Although it's not merged yet, you might want to take a look at our provisional contributing guide in #2003, and especially the AI policy, which is taken mostly from the Linux kernel one.

There are some interesting ideas here, but, apart from the GT-only case, the speed-up obtained seems rather modest compared to the complexity added. I suspect that some simpler, more targeted, changes might be able to give a similar result. A couple of avenues that may be worth exploring could be:

• Profiling the existing parser suggests a lot of time is spent in a tight loop looking for various field separators. Optimising that could bring significant benefits. It's possible that a lot of your speed-up comes from by-passing that bit of code.
• Keeping the specialised GT-only parser, as files like that certainly do exist in the wild. It should be fairly easy to work out when to trigger that case (only GT, and less than 10 ALT fields). It could assume the same ploidy all the way through and then fall back to a slower method if that turns out not to be the case.

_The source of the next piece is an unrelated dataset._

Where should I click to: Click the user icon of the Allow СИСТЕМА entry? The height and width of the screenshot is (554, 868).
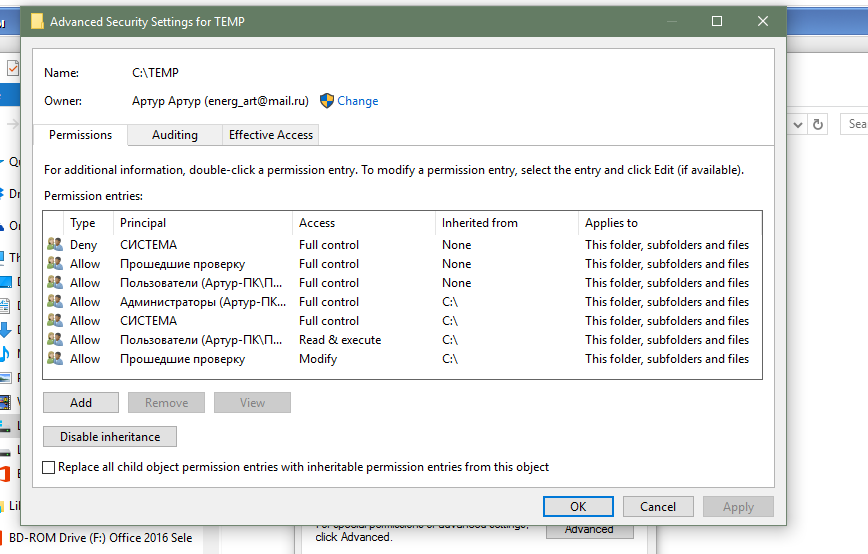tap(54, 321)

Both of those would likely be good targets for SIMD code.

If you want to try a more radical solution, it might also be worth trying to replace the existing parser with one that pivots the data in text form before converting it to binary. That might turn out to be quicker than the rather complicated solution we have now. We may or may not want to use the results depending on how well it worked, but it would be interesting to see how much effort would be needed in order to conduct the experiment.

[jkbonfield]

Given this is a big change to files that only have multi-sample GT records and a minimal speed change to everything else, do or any other readers have any feeling for how frequent this scenario is?

Modern callers seem to output a plethora of format fields, or at the very least a genotype confidence value. I'm aware some of the original 1000 Genomes data was pure GT, but it feels like an outlier. If there is evidence of GT-only still being a viable and common format then we may consider it worth optimising, but personally I'm not convinced currently that this is a bottleneck for most users.

What was your use case that triggered this PR?

[jhl-oai]

@daviesrob Thanks for the pointer on the contribution guidelines; I wasn't aware of this. Re: the suggestions, I did try SIMD acceleration for the separator parsing, but did not observe a substantial speedup, though I don't recall the details. I'll have to dig up the details of that experiment. The pivot idea is interesting as well, I will experiment with it.

@jkbonfield The motivating example was for phasing/imputation, where often the panels are extremely large but often only have (phased) GTs; in the context of single-sample imputation/phasing, this results in the majority of runtime for e.g. SHAPEIT being the actual reference panel parsing when using, e.g. the UKB. There do exist specialized formats for SHAPEIT and similar software, but it would be useful to have this fast path for the generic VCF as well. I agree that this isn't so applicable to VCFs in the more general variant calling context like the outputs of joint calling etc.

More generally, the VCF API approach you suggested in #2001 (comment) does seem like the better long-term approach given the reasons you outlined. This might be something I can take a look at; I would imagine that in practice we would want to surface it as an opt-in additional API at least as a first pass.

[jkbonfield]

Thanks for the use case example. Food for thought.

I agree that any major API rewrite should be an additional thing sitting along side the existing "legacy" API. My long term strategy, which I never really got around to, was to add it directly to bcftools initially and start rewriting tools in the new API to see how it performed and to get some real experience with what's needed. That permits the API to change easily while under development. Once stable it can then become part of htslib proper.